The rheumatologists and dermatologists who, together with their patients, work to manage this disease are often time constrained and bombarded with educational and other messaging. They don't regularly use radiographic imaging to assess structural joint damage and the ongoing effect of treatment.
Working with faculty and a third-party claims data, treaters of this condition were identified through billing codes. The numbers of treaters who could benefit from this education were identified and assessed. while most were rheumatologists and dermatologists, we learned that some were primary care treaters caring for patients with PsA in the community setting. By using RWE to deliver not to a homogenous audience of a particular specialty, but to a heterogenous audience determined by inclusion and exclusion criteria.
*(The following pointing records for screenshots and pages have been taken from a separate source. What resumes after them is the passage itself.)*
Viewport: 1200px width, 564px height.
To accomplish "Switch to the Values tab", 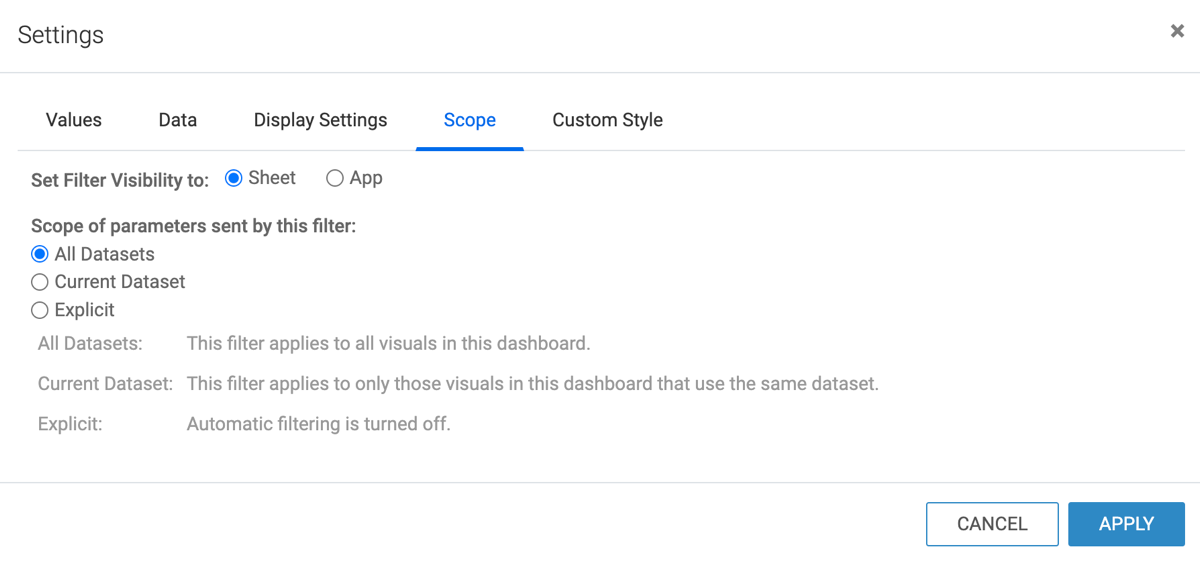I will click(x=74, y=120).
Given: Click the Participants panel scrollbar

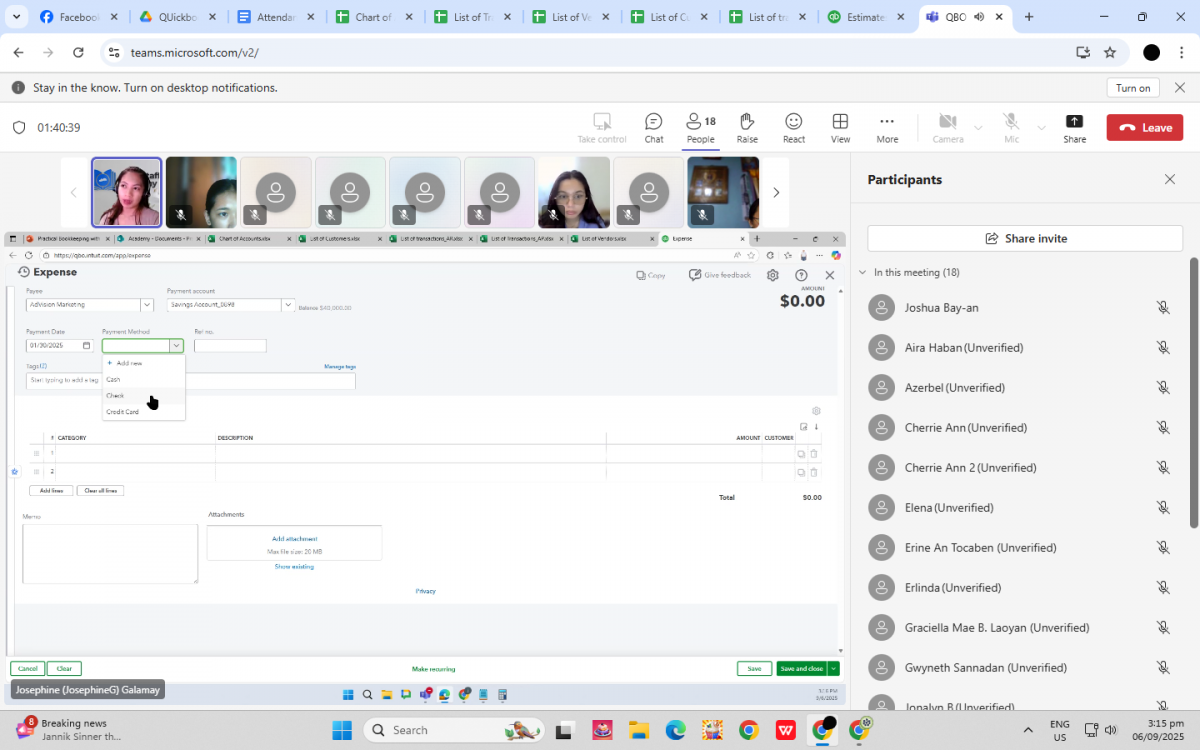Looking at the screenshot, I should (x=1193, y=390).
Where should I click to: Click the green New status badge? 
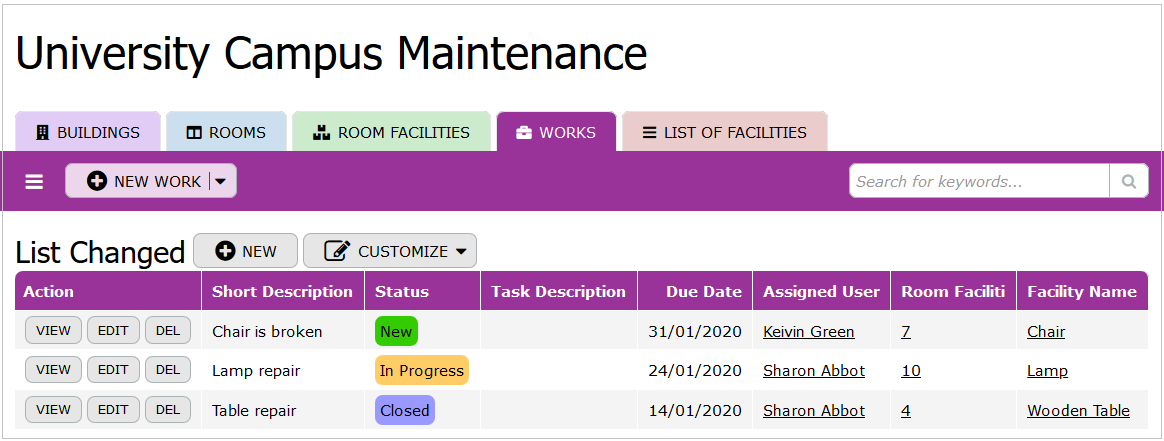pos(396,331)
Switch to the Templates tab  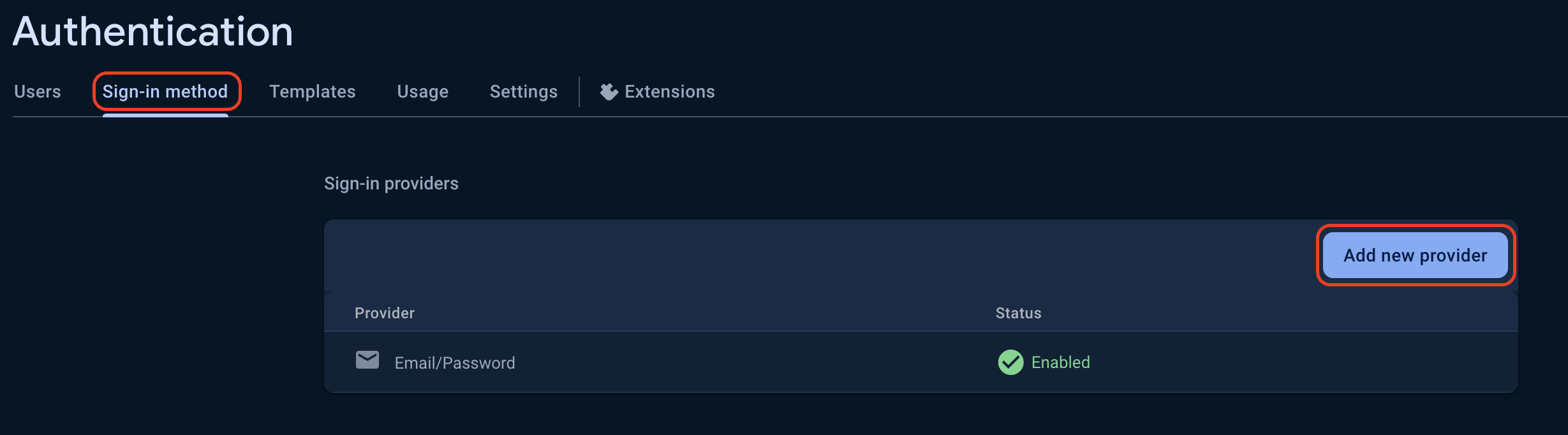pos(313,92)
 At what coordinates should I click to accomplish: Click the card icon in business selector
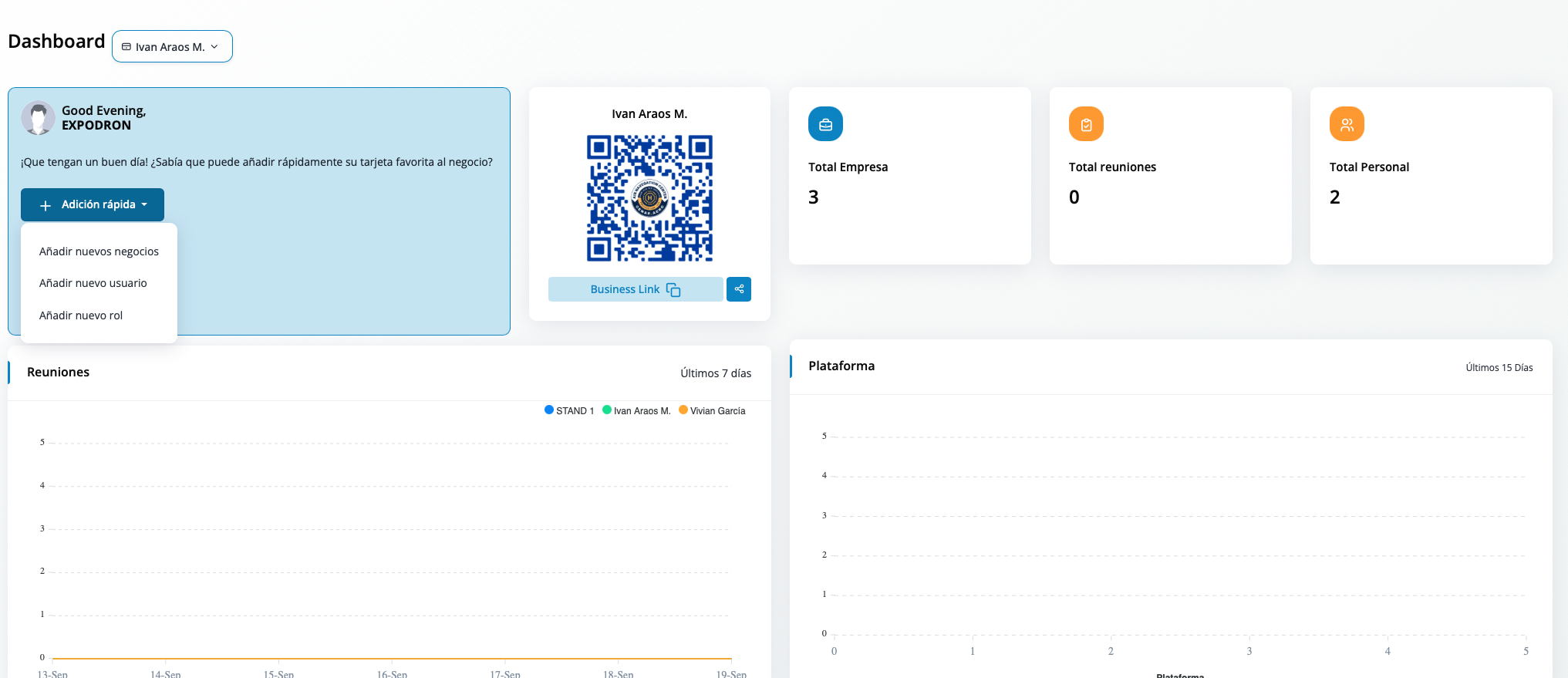126,47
Educational Strategy: Working with faculty, a set of intervention and reinforcement tool were developed to address the assessed gap. Animation tools were used to visualize structural damage so they could discuss pragmatic issues related to regular and more frequent assessment. Using usage data from the ReachMD platform, it was determined that short form, visually engaging media were most frequently used by dermatology and rheumatology specialists.
To assess the impact of this project on learners’ practice-based process of care, the team selected pre-and post-activity instruments leverage multiple choice, clinical scenario, and “intent to change” formats. Using a proprietary, longitudinal digital assessment tool, learners self-reported adoption of the faculty instruction.
Prova and ReachMD's “time-in-media” measurement was used to transparently report how many learners engaged in the content and for how long. These data sets are pulled early in the project to formatively assess whether recruitment, content, or other changes needed to be made.
Patient-Level Outcome(s) Measured: Once collected and analyzed, the outcomes data will be combined with other third party data from the CDC in order to determine if we met the needs of learners in rural areas, community practices and other "non-academic" settings. RWE was used throughout the project from development to assessment.